Holy Roman Emperor Charles V joined in the hunt, offering 100 gold guilders for Menno's arrest. One Dutch man was broken on the wheel and executed merely for allowing Menno to stay with him. But the former priest, a pacifist armed with ideas but no weapons, was never caught. Instead, he led the Anabaptists out of their radical, violent, millennialist fantasies into a moderate, devotional, pacifist movement. Neither the first nor the most original interpreter of the radical Reformation's Anabaptism, he was such an outstanding leader that the movement today is known by his name: Mennonites.

Timeline

1456

Gutenberg produces first printed Bible

1479

Establishment of Spanish Inquisition

1488

First complete Hebrew Old Testament

1496

Menno Simons born

1561

Menno Simons dies

1563

John Foxe's Book of Martyrs published

Eucharist crisis

Little is known about Menno's early life until his ordination as a priest at age 28. Though educated in a monastic school and trained for ministry, he had never even touched the Scriptures. "I feared if I should read them they would mislead me," he later wrote. "Behold! Such a stupid preacher was I for nearly two years."

After those two years, he had a crisis of faith.
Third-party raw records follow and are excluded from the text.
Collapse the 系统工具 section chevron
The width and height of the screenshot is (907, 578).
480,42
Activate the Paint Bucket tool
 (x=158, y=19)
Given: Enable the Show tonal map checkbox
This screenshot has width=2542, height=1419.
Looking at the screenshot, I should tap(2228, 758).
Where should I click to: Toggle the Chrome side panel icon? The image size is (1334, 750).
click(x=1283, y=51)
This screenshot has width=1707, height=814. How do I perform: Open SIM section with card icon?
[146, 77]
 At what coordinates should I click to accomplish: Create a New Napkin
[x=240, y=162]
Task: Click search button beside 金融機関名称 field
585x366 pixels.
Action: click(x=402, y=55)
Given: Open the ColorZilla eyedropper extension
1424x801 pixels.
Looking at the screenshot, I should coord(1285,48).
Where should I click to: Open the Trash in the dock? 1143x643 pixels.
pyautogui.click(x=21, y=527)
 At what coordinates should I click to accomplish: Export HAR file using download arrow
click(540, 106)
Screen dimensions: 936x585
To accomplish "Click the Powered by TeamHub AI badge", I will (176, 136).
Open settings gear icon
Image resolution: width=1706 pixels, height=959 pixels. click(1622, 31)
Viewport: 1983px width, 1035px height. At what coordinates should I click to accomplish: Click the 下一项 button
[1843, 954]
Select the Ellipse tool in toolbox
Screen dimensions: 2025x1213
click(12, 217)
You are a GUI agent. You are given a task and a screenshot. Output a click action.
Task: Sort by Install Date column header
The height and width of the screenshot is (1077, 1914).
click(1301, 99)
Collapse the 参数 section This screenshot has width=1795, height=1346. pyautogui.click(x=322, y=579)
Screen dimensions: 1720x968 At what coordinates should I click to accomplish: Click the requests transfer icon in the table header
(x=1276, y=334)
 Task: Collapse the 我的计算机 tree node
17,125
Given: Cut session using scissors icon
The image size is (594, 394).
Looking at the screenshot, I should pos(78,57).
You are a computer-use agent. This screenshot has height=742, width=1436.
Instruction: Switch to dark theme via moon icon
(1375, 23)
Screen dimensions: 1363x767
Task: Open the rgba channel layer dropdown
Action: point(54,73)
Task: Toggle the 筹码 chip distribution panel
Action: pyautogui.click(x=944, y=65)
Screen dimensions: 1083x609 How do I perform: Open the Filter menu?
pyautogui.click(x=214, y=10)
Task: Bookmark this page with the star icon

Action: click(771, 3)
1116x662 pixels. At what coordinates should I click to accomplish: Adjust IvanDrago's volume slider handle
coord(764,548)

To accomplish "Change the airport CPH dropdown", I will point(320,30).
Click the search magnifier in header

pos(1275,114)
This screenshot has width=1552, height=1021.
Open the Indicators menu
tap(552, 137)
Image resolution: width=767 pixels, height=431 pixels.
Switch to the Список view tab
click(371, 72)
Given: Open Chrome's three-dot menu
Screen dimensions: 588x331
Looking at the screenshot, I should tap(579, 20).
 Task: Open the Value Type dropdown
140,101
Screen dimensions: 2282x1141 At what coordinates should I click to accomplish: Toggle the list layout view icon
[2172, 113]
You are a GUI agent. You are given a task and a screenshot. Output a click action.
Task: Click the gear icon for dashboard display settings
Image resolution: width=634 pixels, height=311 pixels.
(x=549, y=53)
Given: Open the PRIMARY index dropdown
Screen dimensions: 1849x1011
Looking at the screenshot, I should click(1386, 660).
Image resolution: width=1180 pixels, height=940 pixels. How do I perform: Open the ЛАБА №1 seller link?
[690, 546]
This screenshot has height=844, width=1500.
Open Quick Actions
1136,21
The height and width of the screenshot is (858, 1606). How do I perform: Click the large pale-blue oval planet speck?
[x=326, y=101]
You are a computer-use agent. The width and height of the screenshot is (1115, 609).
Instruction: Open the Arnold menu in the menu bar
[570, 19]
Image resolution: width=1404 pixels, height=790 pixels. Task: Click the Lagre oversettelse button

The bread and wine he dispensed at each Mass did not seem to transubstantiate into Christ's body and blood as Roman Catholic doctrine taught. He figured such thoughts had been suggested by the Devil, and prayed for God to ward them off. "Yet, I could not be freed from this thought," he wrote. "Finally, I got the idea to examine the New Testament diligently. I had not gone very far when I discovered that we were deceived, and my conscience, troubled on account of the aforementioned bread, was quickly relieved."

Believing the Bible to be authoritative, Menno developed the reputation as an "evangelical" preacher. "Everyone sought and desired me," he recounted. "It was said that I preached the Word of God and was a good fellow." But to Menno, it was a lie; his life was still empty and full of "diversions" like gambling and drinking.

Three years later, an otherwise unknown Leeuwarden Anabaptist was beheaded, sending Menno into another spiritual crisis. "It sounded very strange to me to hear of a second baptism," he wrote. "I examined the Scriptures diligently and pondered them earnestly but could find no report of infant baptism." Again, he wrote, "I realized that we were deceived." But his life changed little: "I spoke much concerning the Word of the Lord, without spirituality or love, as all hypocrites do."

Eventually, he was hit with a final crisis. Three hundred violent Anabaptists, dreaming of the imminent end of the world and attempting to escape persecution, captured a nearby town—and were savagely killed by the authorities. Among the dead was Menno's brother, Peter.